A storyboard provides knowledge about what your video should look like without ever picking up your camera or looking at your screen. A storyboard can also provide valuable information to you or someone working on your script.

What is a storyboard?

A storyboard is a visual depiction of how the shot is shot by chance, and the video will unfold. Storyboards are a powerful way of presenting details visually; The linear orientation of cells is ideal for telling stories, describing a process, and the passage of time.

Using a storyboard can be challenging or simple. Although some people prefer to use story boarding software to create their pictures, they are usually hand-drawn. A storyboard is similar to a script, but the two are not the same – storyboards are visual, while text-based scripts are.

What is a storyboard
Photo by Hal Gatewood on Unsplash

Why Do You Need a Storyboard?

Story boarding adds an extra step to the process of creating your video, but the time and effort are worth it. In many important ways, creating a storyboard pays off. So, if you’re still wondering, “What is a storyboard? How can I take advantage of this when making my videos?” Here are some of the most important advantages:

Read also: How to Make a Storyboard for a Better Videos

1. It helps you to organize your vision: Creating a storyboard helps you condense all the thoughts revolving around your head into a coherent, fleshy-out vision.

2. This helps you plan your videos more effectively: For the video, you have to coordinate a lot of small but essential details. Because of this, you are making a good video on the fly is difficult (if not downright impossible). The more you can plan your video, the better the product will end up.

3. It helps you to spread your ideas to other people: You can visualize exactly how you want to see your video, but using only words can make it challenging to convey your ideas to other people. A storyboard bridge, which makes a difference for you, helps your colleagues or customers with the kind of video you keep in mind.

4. It simplifies everything that comes later: Investing some time and effort in a storyboard can save you more time, energy, and frustration then. If you have found a good storyboard before you start shooting, you will not be able to bring your video to life more efficiently, and you will not have the possibility to waste time on expensive mistakes or ideas that do not pan.  Having a storyboard helps make your video more simple.

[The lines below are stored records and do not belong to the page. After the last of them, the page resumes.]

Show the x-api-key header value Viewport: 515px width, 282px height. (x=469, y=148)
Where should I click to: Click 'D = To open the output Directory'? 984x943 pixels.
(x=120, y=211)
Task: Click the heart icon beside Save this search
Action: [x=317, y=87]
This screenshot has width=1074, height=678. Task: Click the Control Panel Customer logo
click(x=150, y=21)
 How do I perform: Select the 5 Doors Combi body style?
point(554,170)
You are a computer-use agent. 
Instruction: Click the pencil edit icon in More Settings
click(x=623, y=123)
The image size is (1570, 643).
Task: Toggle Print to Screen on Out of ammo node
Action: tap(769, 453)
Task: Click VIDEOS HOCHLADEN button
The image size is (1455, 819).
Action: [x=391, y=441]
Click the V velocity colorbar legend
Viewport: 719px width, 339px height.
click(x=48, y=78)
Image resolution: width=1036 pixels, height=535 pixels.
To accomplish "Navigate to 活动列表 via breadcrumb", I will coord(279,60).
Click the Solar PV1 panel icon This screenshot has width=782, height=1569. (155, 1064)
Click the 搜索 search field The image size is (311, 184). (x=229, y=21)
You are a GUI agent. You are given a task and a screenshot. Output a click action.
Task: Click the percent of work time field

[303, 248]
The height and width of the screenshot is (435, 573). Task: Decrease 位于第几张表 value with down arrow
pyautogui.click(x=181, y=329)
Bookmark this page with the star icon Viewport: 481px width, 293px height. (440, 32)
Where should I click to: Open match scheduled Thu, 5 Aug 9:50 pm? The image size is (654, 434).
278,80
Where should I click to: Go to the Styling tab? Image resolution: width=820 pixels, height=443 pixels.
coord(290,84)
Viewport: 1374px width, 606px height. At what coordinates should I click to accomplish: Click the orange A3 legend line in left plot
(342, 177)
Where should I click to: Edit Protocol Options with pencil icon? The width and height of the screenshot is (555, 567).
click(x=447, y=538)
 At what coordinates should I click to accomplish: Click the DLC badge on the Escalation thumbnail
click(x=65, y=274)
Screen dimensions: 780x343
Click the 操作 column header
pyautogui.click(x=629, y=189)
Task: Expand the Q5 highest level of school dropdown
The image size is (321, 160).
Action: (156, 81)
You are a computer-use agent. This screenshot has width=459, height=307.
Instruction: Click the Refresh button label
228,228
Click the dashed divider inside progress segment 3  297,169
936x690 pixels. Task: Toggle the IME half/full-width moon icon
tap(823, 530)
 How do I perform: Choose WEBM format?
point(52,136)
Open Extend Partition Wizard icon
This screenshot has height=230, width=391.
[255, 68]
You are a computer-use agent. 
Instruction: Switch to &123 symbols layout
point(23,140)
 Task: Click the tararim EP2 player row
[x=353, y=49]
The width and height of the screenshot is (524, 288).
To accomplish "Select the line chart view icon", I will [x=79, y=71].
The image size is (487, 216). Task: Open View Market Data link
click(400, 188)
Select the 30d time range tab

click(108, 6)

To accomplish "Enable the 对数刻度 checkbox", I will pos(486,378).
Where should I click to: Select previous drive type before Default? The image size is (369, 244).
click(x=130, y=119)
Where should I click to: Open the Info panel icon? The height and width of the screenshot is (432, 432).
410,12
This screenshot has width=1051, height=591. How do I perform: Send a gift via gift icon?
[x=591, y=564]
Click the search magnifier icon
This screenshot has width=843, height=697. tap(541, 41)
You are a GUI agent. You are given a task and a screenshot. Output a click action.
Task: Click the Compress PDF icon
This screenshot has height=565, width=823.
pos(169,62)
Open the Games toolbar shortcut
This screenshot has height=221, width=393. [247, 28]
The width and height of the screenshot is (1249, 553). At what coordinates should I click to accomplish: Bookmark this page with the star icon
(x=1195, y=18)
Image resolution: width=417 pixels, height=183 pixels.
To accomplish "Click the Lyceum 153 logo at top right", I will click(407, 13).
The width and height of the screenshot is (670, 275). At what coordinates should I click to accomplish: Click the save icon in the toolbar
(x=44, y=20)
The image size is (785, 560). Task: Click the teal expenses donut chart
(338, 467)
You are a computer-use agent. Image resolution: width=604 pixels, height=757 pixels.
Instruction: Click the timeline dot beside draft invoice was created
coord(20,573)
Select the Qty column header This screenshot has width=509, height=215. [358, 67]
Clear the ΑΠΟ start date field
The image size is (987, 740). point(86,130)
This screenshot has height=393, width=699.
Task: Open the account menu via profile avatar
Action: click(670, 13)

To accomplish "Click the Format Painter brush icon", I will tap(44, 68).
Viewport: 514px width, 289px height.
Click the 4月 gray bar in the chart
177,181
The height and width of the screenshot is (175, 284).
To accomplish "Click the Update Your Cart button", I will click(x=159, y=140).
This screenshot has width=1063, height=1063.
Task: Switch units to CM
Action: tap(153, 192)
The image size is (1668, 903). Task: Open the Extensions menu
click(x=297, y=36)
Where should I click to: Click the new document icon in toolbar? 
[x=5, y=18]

How to Create a Storyboard

A storyboard is essentially a series of images that depict every frame of your film. You can do this on paper, in a word processing system, or by using specialized software, how you bring the storyboard together, and how much information you can add.

1. Defines what you want to do with your video

Do some pre-planning before you break your drawing pencil. First, start by thinking about what you want to achieve by making this video. For example, do you want to sell a particular product, enhance your brand image, or create a training resource for employees? How do you want people to feel after watching your video? Setting clear, specific goals for your video will help you make more informed creative choices down the line.

2. Brainstorm

Submit the best views for your video. Write to all of them, even those that seem infrequent or terrible. Try a combination of different ideas to see what happens. After all, what is a storyboard if you don’t have all your senses to put it together?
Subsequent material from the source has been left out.